Home prices continued to steadily increase in October, and the higher prices go, the more unaffordable the housing market becomes.
According to the latest data released Tuesday by S&P Dow Jones Indices and CoreLogic, the S&P CoreLogic Case-Shiller U.S. National Home Price NSA Index, which covers all nine U.S. census divisions, posted a 5.6% annual gain in October, up from 5.4% last month.
The 10-City Composite recorded a 4.3% annual increase, up from 4.2% the previous month, while the 20-City Composite reported a year-over-year gain of 5.1%, up from 5.0% in September.
Last month’s report showed that home prices finally surpassed all-time highs set in July 2006, with prices recording a 5.5% annual gain in September.
On a monthly basis, after seasonal adjustment, the National Index recorded a 0.9% month-over-month increase, while both the 10-City and 20-City Composites each reported a 0.6% month-over-month increase.
“Home prices and the economy are both enjoying robust numbers,” says David Blitzer, managing director and chairman of the Index Committee at S&P Dow Jones Indices. “However, mortgage interest rates rose in November and are expected to rise further as home prices continue to out-pace gains in wages and personal income.”
The most recent mortgage rate report from Freddie Mac posted that mortgage rates jumped to a two-year high, with the 30-year fixed-rate coming in at 4.3% for the week ending Dec. 22, 2016.
“Affordability measures based on median incomes, home prices and mortgage rates show declines of 20-30% since home prices bottomed in 2012,” he continued. “With the current high consumer confidence numbers and low unemployment rate, affordability trends do not suggest an immediate reversal in home price trends.”

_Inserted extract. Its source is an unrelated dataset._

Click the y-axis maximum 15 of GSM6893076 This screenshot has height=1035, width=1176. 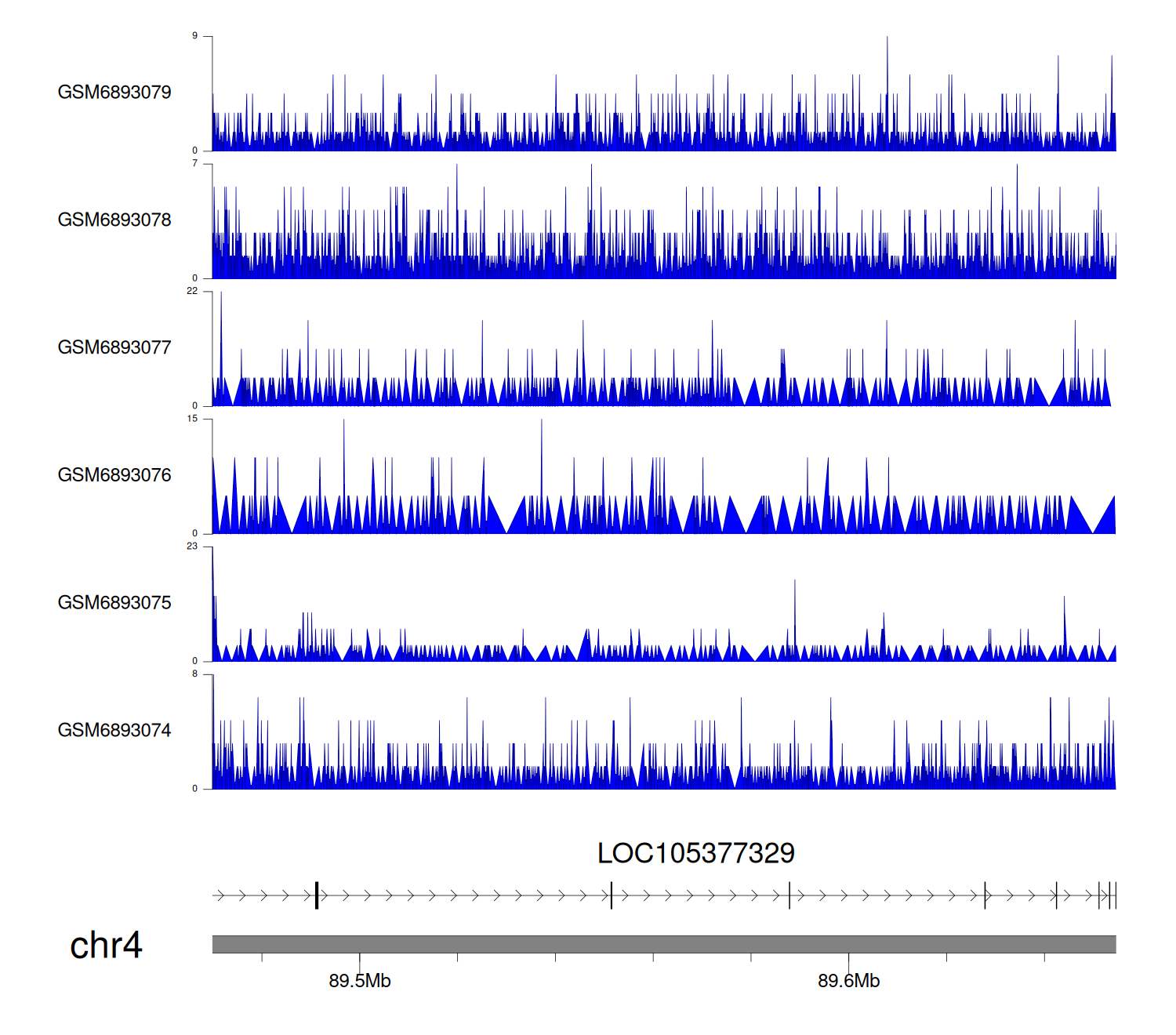click(x=192, y=419)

He noted that home prices cannot rise faster than incomes and inflation indefinitely.
The chart below show the annual returns of the U.S. National, the 10 -City Composite, and the 20- City Composite Home Price Indices.
Click to enlarge
(Source: S&P Dow Jones Indices and CoreLogic)
Blitzer noted that after the S&P CoreLogic Case-Shiller National Index bottomed out in February 2012, its year -over-year growth accelerated to a peak rate of 10.9% in October 2013 and then gradually fell to its current rate of approximately 5%.